Aspiring journalists learn newest skills for media jobs
Aspiring journalists from high schools around the world came to the University of Florida this summer for a week-long immersion in the information industries.
The annual Summer Journalism Institute, known as SJI, which has been a staple of the college’s outreach efforts since the mid-1950s, doubled in attendance this year with 200 students from 19 states and three countries.
“You can’t imagine how happy we are seeing 200 of the world’s best young journalists on our campus learning the basic skills and setting them on a path to make our global community more informed,” said Steve Johnson, the camp’s director and visual coordinator for the college. “We spend months planning every detail of the camp, yet each year we are surprised at how the camp takes on a spirit of its own with new and returning campers connecting, learning and sharing stories — the SJI network is stronger than ever.”
The students spend a full week at UF learning from professors and professionals in the communications fields. They wake up at 6:30 a.m., eat breakfast at Gator Corner Dining and begin full days of newsroom classes, writing workshops, keynote speakers and specialized electives in meteorology, video storytelling, photography and anchoring.
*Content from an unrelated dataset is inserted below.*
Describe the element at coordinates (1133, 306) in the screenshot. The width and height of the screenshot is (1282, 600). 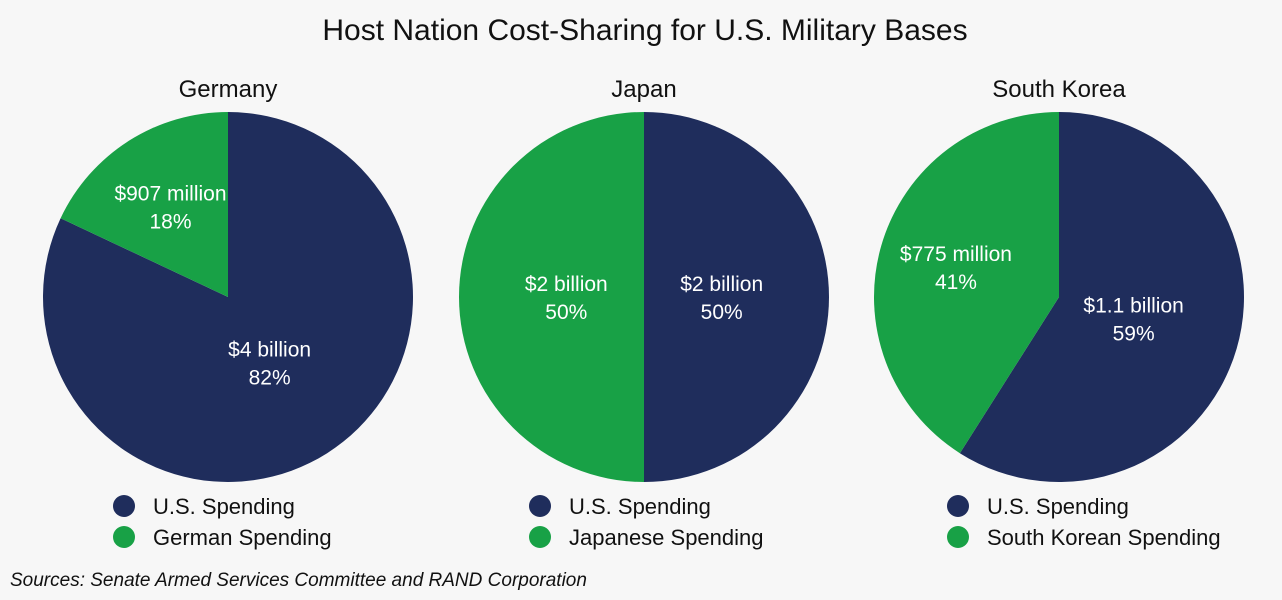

This year’s program added another full day of courses to the program, and gave students more flexibility to select topical electives in the afternoons.
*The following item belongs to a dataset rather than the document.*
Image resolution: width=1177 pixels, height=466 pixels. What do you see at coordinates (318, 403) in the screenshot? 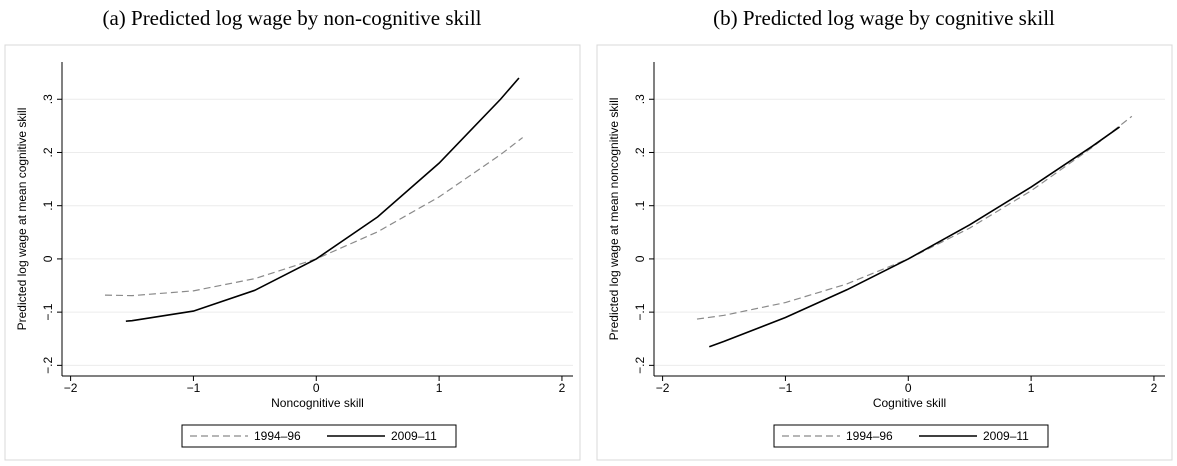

With a staff of more than 30 UF alumni, professors, adjuncts and students, the camp is a 24/7 operation from when the first future Gator arrives to the last flight home.
“It was gratifying to see how many people from our college worked to create a unique experience for young journalists,” said Diane McFarlin, dean of the College of Journalism and Communications. “It is programs like SJI that open doors and foster ideas in the next generation of storytellers. Connecting them with our network through expanded classes, speakers from across the country and additional time on the UF campus is important, and it was the coordinated efforts of so many that made this year such a success.”
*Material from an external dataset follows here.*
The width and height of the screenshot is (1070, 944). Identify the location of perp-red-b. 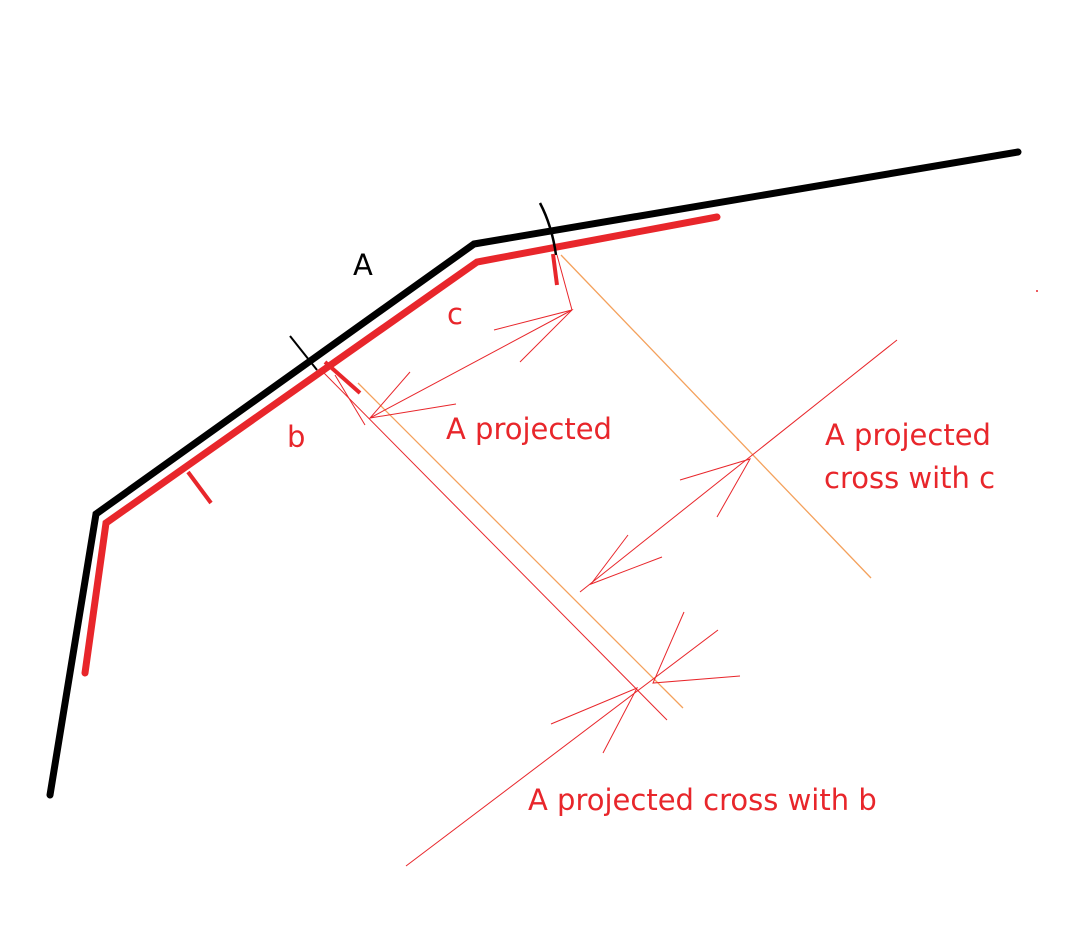
(495, 546).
SJI is one of several entrepreneurial and outreach efforts at the college. As this legacy program continues to grow, other programs will grow out of it.
“We are planning to expand our workshops, including potential options targeted to high school advisors next summer,” said Randy Bennett, director of entrepreneurship and partnerships at the college. “There is so much we can offer high school journalists, educators and working professionals, that we feel like we have laid the groundwork for even more outreach in the coming year.”
While at UF, the students worked in the college’s Innovation News Center, broadcast radio and television studios and labs to practice the most current methods of storytelling.
Their work was curated on the camp’s Tumblr page (http://www.ufsji.tumblr.com) and shared across the college’s social networks of prospective and current students, alumni and friends.
“We’ve been constantly retooling the curriculum of the camp to keep up with the changing way we communicate,” Johnson said. “Historically, the camp used to produce a physical paper to distribute to its participants; now we are producing digital-first content and sharing it with our networks of thousands.”
The college is already planning SJI 2015 and more information will be posted at www.jou.ufl.edu/sji.